I can’t tell you what was being said at the other end of the table, but at our end Paul T told another story about the time he decided to strike out on his own – still in diapers – with our dog Chief.
Mom said both of them were found in an alley, by my dad — the town cop — out on a patrol. Paul T asked what alley since there wasn’t one beside our house and my mom said:
“You were found downtown.”
Which we figured was a solid mile or two of walking from a kid whose strides were six inches long. Mom has no memory of what she was doing that kept her so distracted she didn’t notice a kid and dog were missing long enough to walk halfway across Rocklin.
Cool story if true: apparently Chief stayed between the road and Paul T and would nudge him back if he got too close to traffic. Sounds like Chief was the smartest of the three characters involved.
Say what you want about my mom’s parenting; if you made it to adulthood, you were definitely a survivor.
After dinner, we all headed for the parking lot to take a few photos and here I am on the Harley I bought and plan to ride back to Missouri.
Now here I am doing the Easy Rider pose, but then remembered that got those guys shot, so from now on I’ll just go with a “thumbs up.”
OK, for those of you worrying about the odds of me making it across the country on a bike I can’t hold up, it’s actually Paul T’s Harley and I told him it scared me just to sit on it.
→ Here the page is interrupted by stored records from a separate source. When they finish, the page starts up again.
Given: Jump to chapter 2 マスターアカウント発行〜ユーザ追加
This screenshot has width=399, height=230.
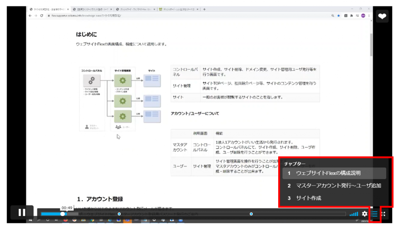Looking at the screenshot, I should (334, 186).
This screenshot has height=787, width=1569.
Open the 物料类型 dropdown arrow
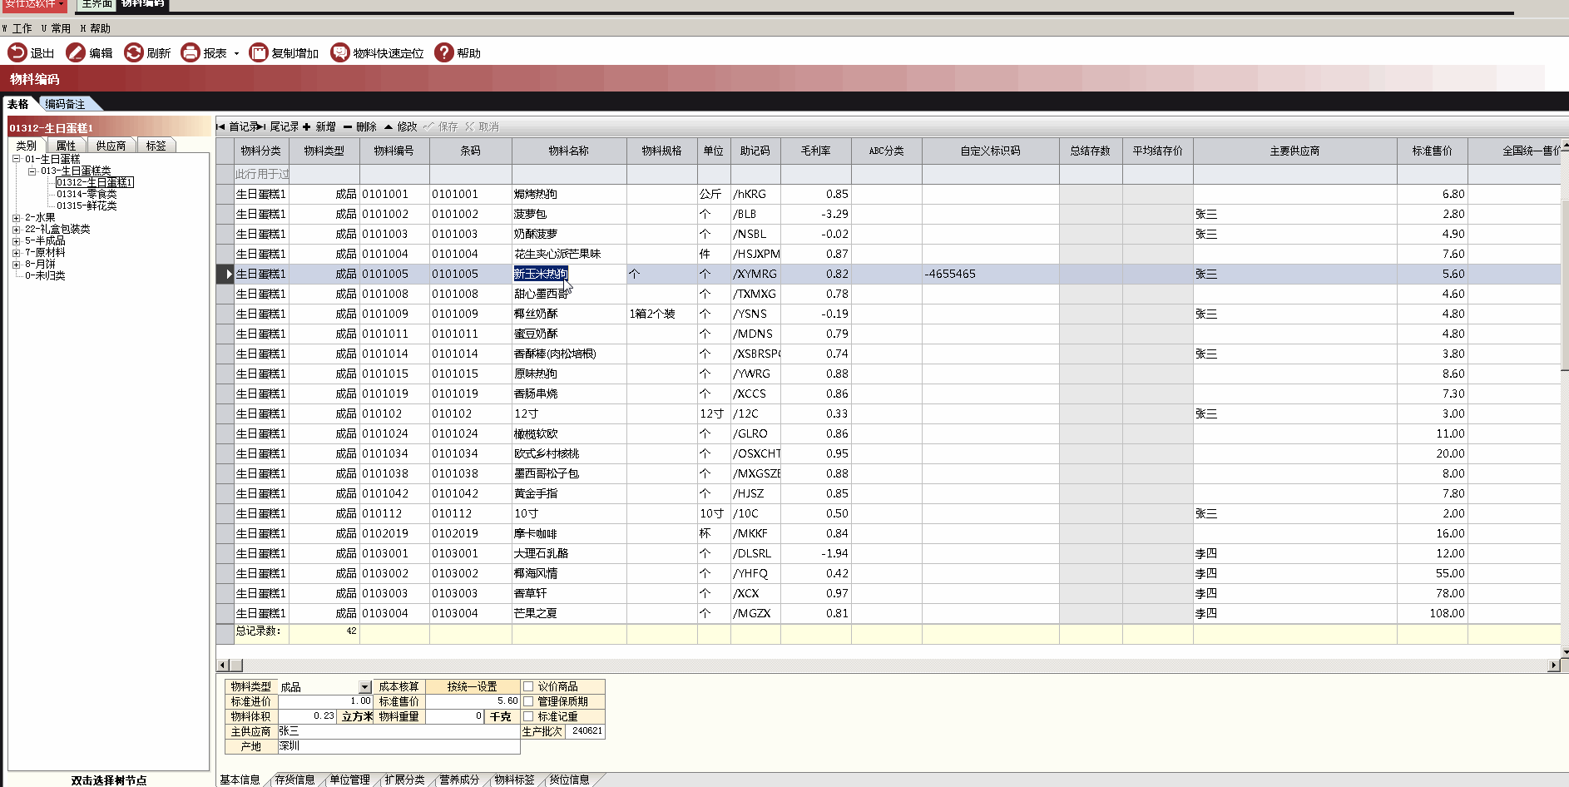click(364, 687)
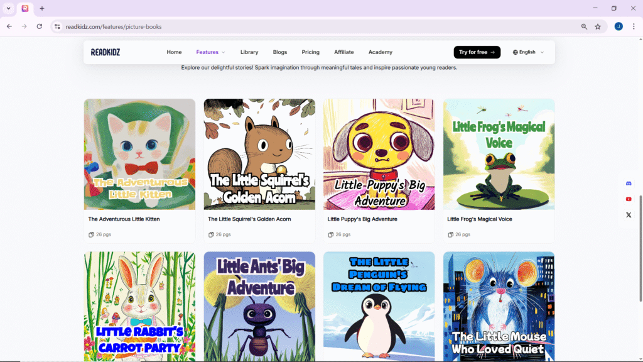Image resolution: width=643 pixels, height=362 pixels.
Task: Open the English language selector
Action: pyautogui.click(x=528, y=52)
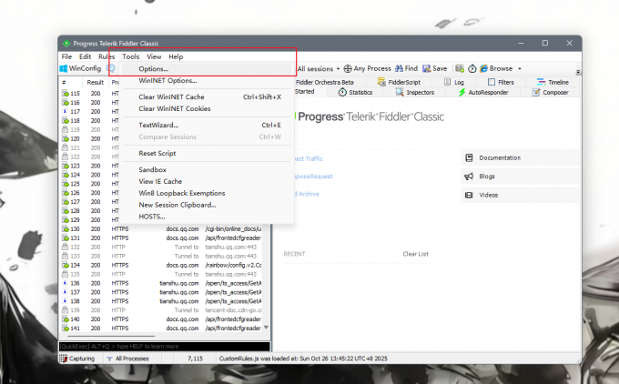Toggle the Filters tab checkbox
Image resolution: width=619 pixels, height=384 pixels.
(x=491, y=82)
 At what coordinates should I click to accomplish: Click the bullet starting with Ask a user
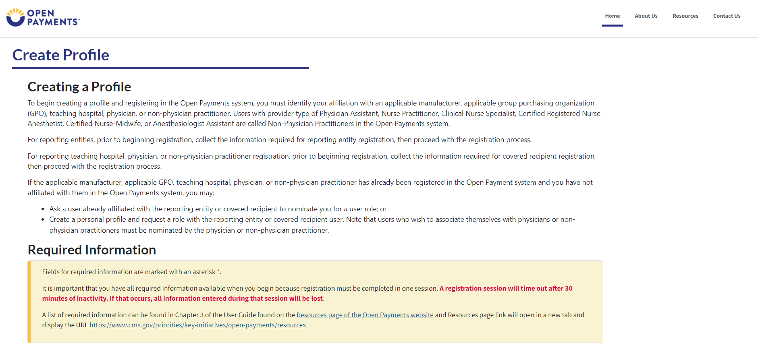point(218,209)
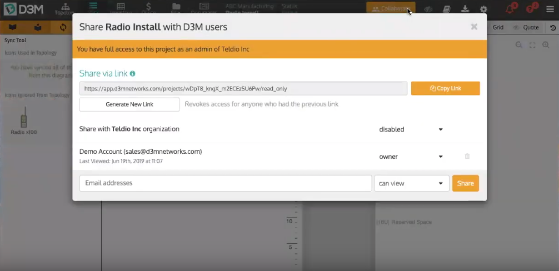The width and height of the screenshot is (559, 271).
Task: Click the undo history icon near Quote
Action: pos(552,27)
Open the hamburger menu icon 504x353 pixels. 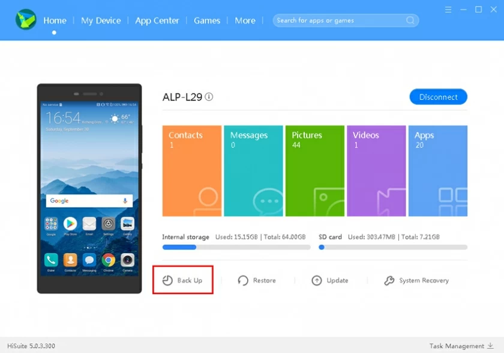(448, 10)
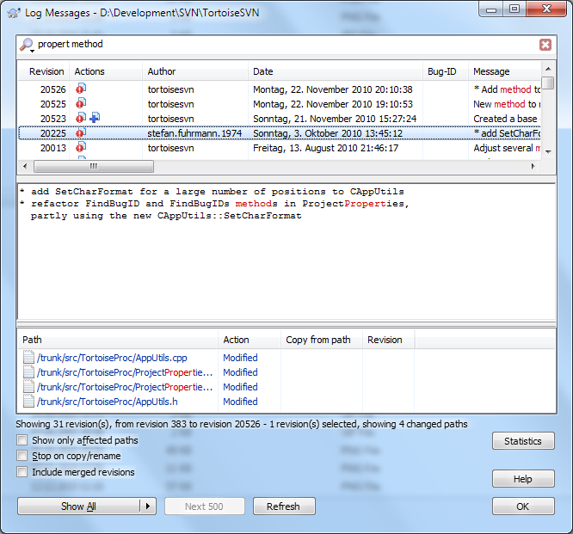Click modified action icon for revision 20525

(81, 104)
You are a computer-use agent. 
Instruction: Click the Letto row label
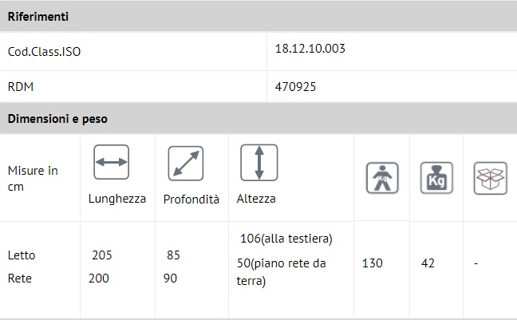pyautogui.click(x=22, y=255)
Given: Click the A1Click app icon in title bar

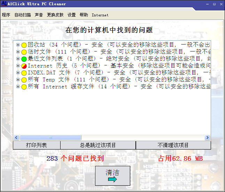Looking at the screenshot, I should pyautogui.click(x=4, y=4).
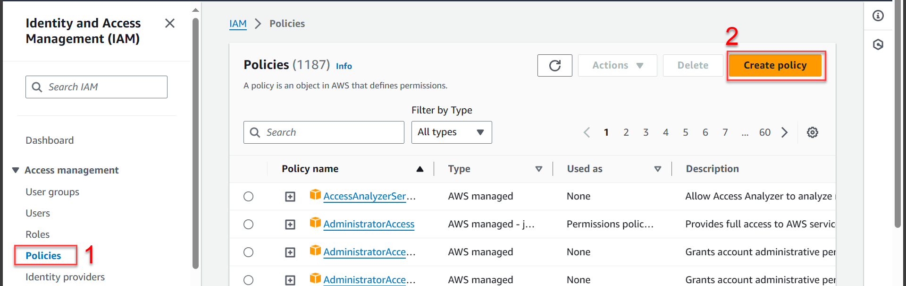
Task: Click the Create policy button
Action: click(x=775, y=65)
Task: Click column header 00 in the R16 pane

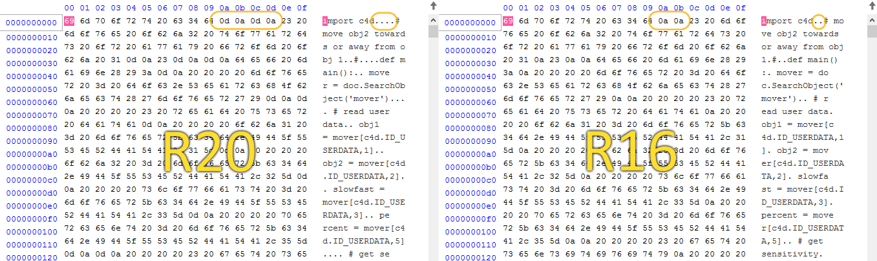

Thing weighs about a thousand pounds and if I tipped it the wrong way, I didn’t want to have to pay for a new paint job.
Paul T offered to take me for a ride, I declined, but he didn’t seem all that interest in taking a ride in my rented Toyota Corolla, either.
Chicken.
In conclusion, I want to thank everyone who showed up for my mom’s birthday or got involved through social media; you made her day a special one.
After her party I took mom back to her house, asked if she needed anything before I left and she said no, she was all set.
She was going to have some onion rings.